__EXERCISE PROMPT__:
Write out the stretch of the sermon excerpt about John from "John has outlived" through "had been established.", word for word.

__PAGE EXTRACT__:
********

Now John, in verse 9 – backing up for just a moment to the beginning – introduces himself by saying, “I, John.” That’s three times what he says. He says, “I, John,” three times in nine verses. He is so shocked at the amazing revelatory experience that is given to him, amazed at his priviledge rather again. And then refer to himself as an apostle, he refers to himself as a brother and a fellow partaker. Why? Because he doesn’t write as one who has authority, he writes as one who is a witness. He writes as one who witnesses these incredible revelations of the Lord Jesus that run through the whole book of Revelation. He is a redeemed man; he’s in the kingdom. He has an enduring faith; he is marked by perseverance. But he’s in the midst of persecution.

This beloved apostle had every reason to really be depressed. He had lived to see Jerusalem destroyed. It had been destroyed at least 20 years, maybe 25 years before this. It was in ruins. Hundreds of thousands of Jews were slaughtered. This was a far cry from the hope among the disciples that the Lord would bring the kingdom. Instead of establishing the kingdom which they all hoped for in Jerusalem, Jerusalem was completely destroyed.

The temple was brought to rubble – not a stone left upon another. Hundreds of thousands of Jewish people slaughtered. And then the Romans marched through the land of Israel and they literally obliterate the populations of 985 towns and villages. The massacre is a kind of satanically driven genocide, while at the same time, being a judgment from God. Hope for the establishment of Israel as the reigning nation, hope for the establishment of the kingdom, hope for the establishment of the Messiah’s glory long gone, long gone.

John has outlived his fellow apostles. They were systematically terminated in the most fierce manner. And now he sits on a rock in the Aegean Sea about five miles wide and ten miles long. He had been a pastor and a leader of the churches of Asia Minor – which would be similar to modern Turkey for location. Seven churches had been established there. First Ephesus; and out of Ephesus, the other six churches had been established.

********

__DATASET CONTENT__:
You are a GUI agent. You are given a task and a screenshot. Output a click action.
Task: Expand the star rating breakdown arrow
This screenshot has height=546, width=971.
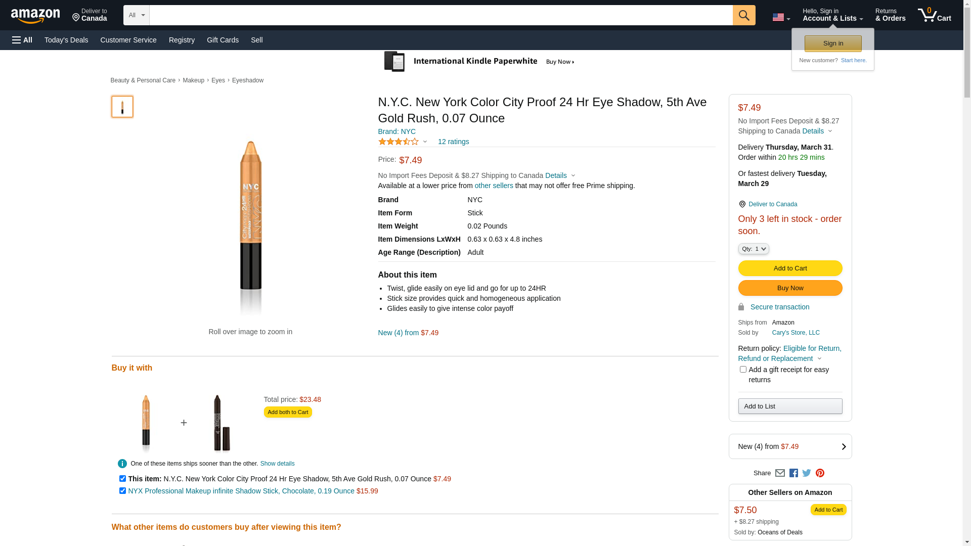(x=425, y=142)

********

__OUTPUT FOR THIS EXERCISE__:
John has outlived his fellow apostles. They were systematically terminated in the most fierce manner. And now he sits on a rock in the Aegean Sea about five miles wide and ten miles long. He had been a pastor and a leader of the churches of Asia Minor – which would be similar to modern Turkey for location. Seven churches had been established there. First Ephesus; and out of Ephesus, the other six churches had been established.